Enfin, au-delà du fait dénoncé ici, concernant le déroulement de Durban II, on peut se demander si la présence de toutes les nations du monde n’aurait pas été préférable au boycott proposé, afin justement de s’essayer à faire consensus sur ce sujet d’une importance ô combien cruciale pour l’ensemble de cette humanité qui aura subi les plus graves outrages tout au long de son Histoire du fait notamment de cet archaïsme nommé racisme. Malheureusement il n’en est rien, et cette conférence de s’avérer le triste reflet de l’état de notre monde, toujours si profondément divisé au point de susciter moult inquiétudes quant à son avenir immédiat.
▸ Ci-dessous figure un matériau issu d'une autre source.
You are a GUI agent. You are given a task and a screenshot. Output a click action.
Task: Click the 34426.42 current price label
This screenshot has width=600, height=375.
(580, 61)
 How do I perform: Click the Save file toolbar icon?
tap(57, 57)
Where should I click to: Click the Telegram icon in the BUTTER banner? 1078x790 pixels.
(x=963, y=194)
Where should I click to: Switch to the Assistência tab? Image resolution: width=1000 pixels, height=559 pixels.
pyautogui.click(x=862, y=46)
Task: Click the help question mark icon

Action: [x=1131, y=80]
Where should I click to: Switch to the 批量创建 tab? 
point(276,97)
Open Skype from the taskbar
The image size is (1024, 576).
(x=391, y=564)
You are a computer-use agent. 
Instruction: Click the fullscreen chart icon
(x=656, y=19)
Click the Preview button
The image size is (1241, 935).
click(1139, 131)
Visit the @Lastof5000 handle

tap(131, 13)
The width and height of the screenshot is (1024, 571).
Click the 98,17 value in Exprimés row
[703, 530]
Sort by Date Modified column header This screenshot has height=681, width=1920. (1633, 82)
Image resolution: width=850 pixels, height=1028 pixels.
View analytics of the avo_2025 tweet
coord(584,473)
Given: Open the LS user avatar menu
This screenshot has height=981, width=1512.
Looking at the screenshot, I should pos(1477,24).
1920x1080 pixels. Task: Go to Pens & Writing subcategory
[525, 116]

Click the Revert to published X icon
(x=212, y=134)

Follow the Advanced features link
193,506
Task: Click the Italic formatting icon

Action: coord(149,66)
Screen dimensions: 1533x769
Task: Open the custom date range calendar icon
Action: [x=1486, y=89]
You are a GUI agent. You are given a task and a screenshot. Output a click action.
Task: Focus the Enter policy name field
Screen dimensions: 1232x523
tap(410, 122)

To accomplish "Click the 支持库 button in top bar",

[1] Bloc notes du 05/03/2009de BHL sur lepoint.fr
[2] Guy Hocquemghem, Lettre ouverte à ceux qui sont passés du col Mao au Rotary, Marseille, Agone, 2003.
[3] Olivier Esteves, Une histoire populaire du boycott, tome I, l’Harmattan 2008.
[4] Il prononçait ce-jour l’allocution finale devant l’ONU sur la commémoration de la Shoah.
[5] Bernard Henri Levy, Qui a tué Daniel Pearl ?, Grasset, 2003.
[6] Gilles Deleuze, À propos des nouveaux philosophes et d’un problème plus général, In supplément de la revue Minuit, Juin 1977.